Althoughthe analysts have upgraded their earnings estimates, there was no change to the consensus price target of US$45.67, suggesting that the forecast performance does not have a long term impact on the company's valuation. The consensus price target is just an average of individual analyst targets, so - it could be handy to see how wide the range of underlying estimates is. There are some variant perceptions on Progress Software, with the most bullish analyst valuing it at US$52.00 and the most bearish at US$42.00 per share. Still, with such a tight range of estimates, it suggeststhe analysts have a pretty good idea of what they think the company is worth.
Of course, another way to look at these forecasts is to place them into context against the industry itself. We would highlight that Progress Software's revenue growth is expected to slow, with forecast 1.8% increase next year well below the historical 2.3%p.a. growth over the last five years. By way of comparison, the other companies in this industry with analyst coverage are forecast to grow their revenue at 13% per year. So it's pretty clear that, while revenue growth is expected to slow down, the wider industry is also expected to grow faster than Progress Software.
The Bottom Line
The biggest takeaway for us is the consensus earnings per share upgrade, which suggests a clear improvement in sentiment around Progress Software's earnings potential next year. Fortunately, they also upgraded their revenue estimates, although our data indicates sales are expected to perform worse than the wider industry. The consensus price target held steady at US$45.67, with the latest estimates not enough to have an impact on their price targets.
Keeping that in mind, we still think that the longer term trajectory of the business is much more important for investors to consider.
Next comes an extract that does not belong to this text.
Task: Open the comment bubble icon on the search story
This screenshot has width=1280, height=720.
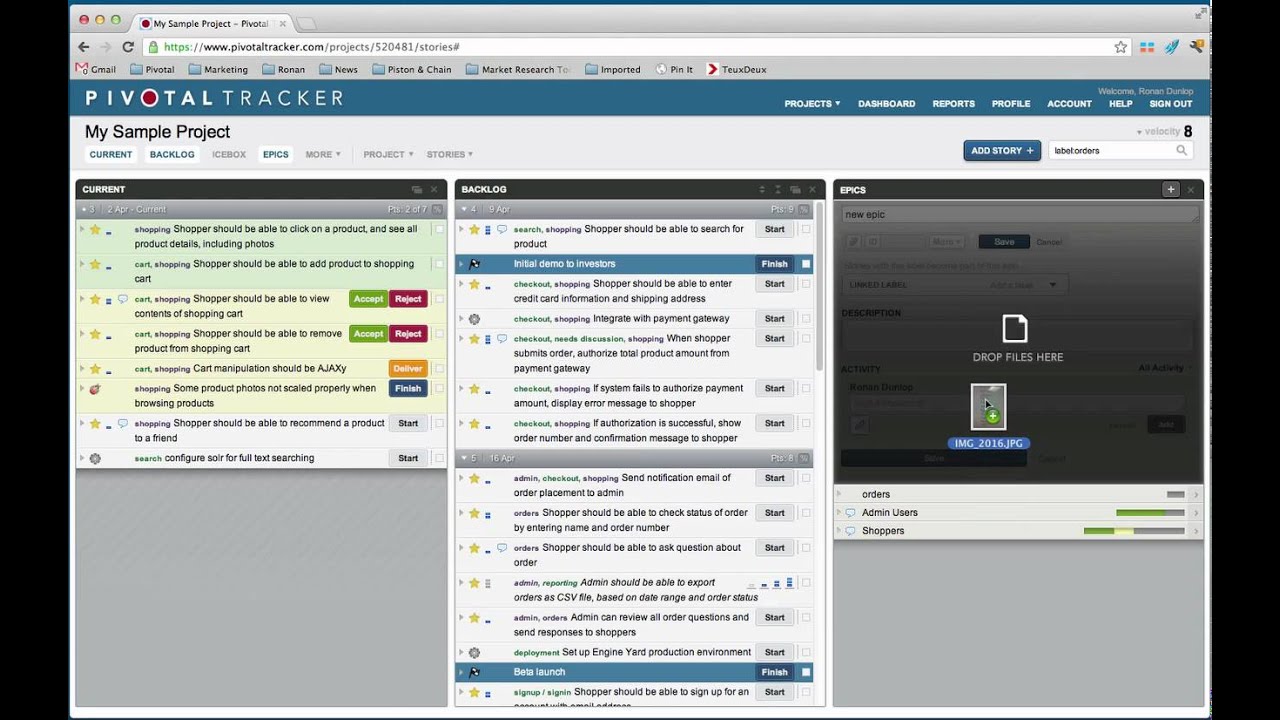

We have estimates - from multiple Progress Software analysts - going out to 2024, and you can see them free on our platform here.
You should always think about risks though. Case in point, we've spotted 3 warning signs for Progress Software you should be aware of.
This article by Simply Wall St is general in nature. It does not constitute a recommendation to buy or sell any stock, and does not take account of your objectives, or your financial situation. We aim to bring you long-term focused analysis driven by fundamental data. Note that our analysis may not factor in the latest price-sensitive company announcements or qualitative material. Simply Wall St has no position in any stocks mentioned.